# Congested Udder



## REKKgoats (Jan 22, 2012)

I have a Boer doe who kidded ~7 am Friday am with triplets... this am her udder is hard, but the milk is ok. I don' think it is mastitis coming on this quickly. We had a case 4 yrs ago and helped a neighbor last yr with it and this is nothing like that. 

I found "congested udder" online. In an old chat, they were talking about using warm compresses and tea tree oil, but it doesn't really say HOW to apply compresses or dilution of the oil. I improvised by soaking hand towels in (1 QT) hot water with 10 drops of tea tree oil my neighbor happened to have. I then put a towel on her udder and massaged. The doe did seem to like the warm towels, I thought I felt some softening, and I did get some milk out. The kids didn't like/know the smell of the udder and did not help me . They did suckle later. 
I plan to rub her again tonight and 2-3-4 times tomorrow depending on other farm demands. She is eating, drinking water, urinating and mothering, but I am afraid the milk production may be stunted, which I can't afford since she has 3 kids.

Can you give me insight to this condition...more suggestions for alleviating her discomfort?

Thank you so much,

Eileen


----------



## hsmomof4 (Oct 31, 2008)

Peppermint oil is good, too, and I've seen an udder balm at feed stores that has peppermint in it, so it's already diluted for you. Here's a link to what I've seen: http://www.shanestack.com/shop/index.php?page=shop-flypage-48813 You will want to massage and milk as frequently as you can, but you will need to bottle the kids if it's too hard for them to nurse or they are unwilling because of the smell.

Has she been tested for CAE?


----------



## SALTCREEK_Nubians_Linda (Nov 13, 2007)

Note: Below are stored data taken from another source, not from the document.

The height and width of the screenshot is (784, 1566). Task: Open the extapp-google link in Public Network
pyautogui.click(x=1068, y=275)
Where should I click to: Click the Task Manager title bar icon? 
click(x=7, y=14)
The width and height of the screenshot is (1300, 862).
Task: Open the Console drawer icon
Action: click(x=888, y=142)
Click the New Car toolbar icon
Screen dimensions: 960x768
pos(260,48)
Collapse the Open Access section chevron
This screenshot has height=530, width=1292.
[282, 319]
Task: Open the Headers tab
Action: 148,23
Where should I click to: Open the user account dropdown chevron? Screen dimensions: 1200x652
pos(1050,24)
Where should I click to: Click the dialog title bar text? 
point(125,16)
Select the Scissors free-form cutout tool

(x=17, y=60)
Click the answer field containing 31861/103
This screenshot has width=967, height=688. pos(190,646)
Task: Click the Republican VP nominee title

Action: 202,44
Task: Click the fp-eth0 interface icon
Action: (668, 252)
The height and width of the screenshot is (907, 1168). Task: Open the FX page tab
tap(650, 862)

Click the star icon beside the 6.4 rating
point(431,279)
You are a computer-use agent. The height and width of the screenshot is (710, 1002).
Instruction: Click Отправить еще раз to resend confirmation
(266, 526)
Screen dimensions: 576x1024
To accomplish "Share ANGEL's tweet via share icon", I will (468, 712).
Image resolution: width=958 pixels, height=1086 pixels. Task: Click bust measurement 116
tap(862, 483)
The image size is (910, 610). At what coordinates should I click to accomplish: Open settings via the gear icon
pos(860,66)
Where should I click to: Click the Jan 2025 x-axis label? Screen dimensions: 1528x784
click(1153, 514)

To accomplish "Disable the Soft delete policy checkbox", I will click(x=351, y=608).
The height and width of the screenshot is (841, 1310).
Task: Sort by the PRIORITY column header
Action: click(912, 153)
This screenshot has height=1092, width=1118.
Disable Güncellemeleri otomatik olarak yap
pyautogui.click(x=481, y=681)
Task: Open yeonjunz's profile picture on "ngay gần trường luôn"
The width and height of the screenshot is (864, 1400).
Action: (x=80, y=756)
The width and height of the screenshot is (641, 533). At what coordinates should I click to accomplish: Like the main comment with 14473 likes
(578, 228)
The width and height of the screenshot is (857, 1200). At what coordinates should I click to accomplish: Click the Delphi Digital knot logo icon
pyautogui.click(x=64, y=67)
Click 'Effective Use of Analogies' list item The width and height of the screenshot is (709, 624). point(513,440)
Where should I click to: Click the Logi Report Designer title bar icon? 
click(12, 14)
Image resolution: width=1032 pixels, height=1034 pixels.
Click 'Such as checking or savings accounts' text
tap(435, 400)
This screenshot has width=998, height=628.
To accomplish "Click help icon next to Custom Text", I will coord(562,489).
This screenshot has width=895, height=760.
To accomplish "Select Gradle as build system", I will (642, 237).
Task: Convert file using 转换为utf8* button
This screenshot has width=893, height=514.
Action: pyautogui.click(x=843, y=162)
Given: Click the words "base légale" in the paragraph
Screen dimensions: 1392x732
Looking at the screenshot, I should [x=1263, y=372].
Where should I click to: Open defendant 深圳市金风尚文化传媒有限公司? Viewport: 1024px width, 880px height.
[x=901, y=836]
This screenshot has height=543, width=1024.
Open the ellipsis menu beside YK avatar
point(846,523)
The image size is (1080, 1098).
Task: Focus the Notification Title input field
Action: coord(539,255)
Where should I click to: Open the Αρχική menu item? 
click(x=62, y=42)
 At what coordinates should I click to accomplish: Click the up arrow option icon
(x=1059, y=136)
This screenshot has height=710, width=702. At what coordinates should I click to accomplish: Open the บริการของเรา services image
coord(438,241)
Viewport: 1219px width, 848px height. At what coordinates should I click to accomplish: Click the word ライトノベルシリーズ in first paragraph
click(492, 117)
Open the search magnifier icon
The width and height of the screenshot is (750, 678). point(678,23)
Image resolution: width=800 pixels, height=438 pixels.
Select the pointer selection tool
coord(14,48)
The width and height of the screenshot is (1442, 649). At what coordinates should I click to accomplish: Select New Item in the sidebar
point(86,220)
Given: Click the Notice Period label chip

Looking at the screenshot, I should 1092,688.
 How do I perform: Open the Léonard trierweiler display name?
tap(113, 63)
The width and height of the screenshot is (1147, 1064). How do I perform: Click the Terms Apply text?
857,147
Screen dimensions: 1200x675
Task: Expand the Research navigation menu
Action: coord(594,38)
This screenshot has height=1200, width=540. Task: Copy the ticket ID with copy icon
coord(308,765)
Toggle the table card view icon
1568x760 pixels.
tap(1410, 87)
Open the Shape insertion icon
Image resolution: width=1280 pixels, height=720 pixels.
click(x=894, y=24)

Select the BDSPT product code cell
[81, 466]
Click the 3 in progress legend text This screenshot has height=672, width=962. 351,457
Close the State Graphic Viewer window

I have heard that the pepermint preparations help some. I have some congestion in the new freshening does and I think that the massage does as much as anything to help. I will milk her 3 times a day even, if it helps. I bet your girl is a good producer of milk. I would massage her udder several times a day and let the kids onto her to nurse during or immediately after the massage so they can drain the udder if she will let down for you. It make take them being present to make her let down if she's nursing her kids. When she has let down I would massage and let the kids nurse. If I were milking her I would massage, milk, massage, milk, massage, milk for a good 20 minutes, if her udder is really large. Be gentle, but not too gentle. Really massage it.


----------



## lonestrchic23 (Jan 7, 2011)

When I had this problem last year I did hot compresses as often as I could. I nuked wet towels in the microwave until REALLY hot. Put several in small cooler & held it on the udder while I massaged. When the towel cooled, I got a fresh warm one from the cooler.

Gave vitamin C tablets & raspberry leaf capsules from the health food store & by the morning of day 3, all congestion was gone.


----------



## REKKgoats (Jan 22, 2012)

Thanks everyone! feeling a little better about things. Just got in from the barn. did hot towel massage (I also had several hot wet towels in a lunch cooler) and two of the kids were right there trying to nurse...they went right to it, so they must've gotten used to the smell. I think I have some of the peppermint udder cream.. i will find in the morning...she kind of has a hairy udder though, not sure how the cream make work... these Boers are so different from the Saanens i had as a kid! I will also try the Vitamin C. after the rub and the kids going after her i did supplement the kids. I have one stubborn one who wont take the bottle... she may be the one nursing most often though; I will watch her closely.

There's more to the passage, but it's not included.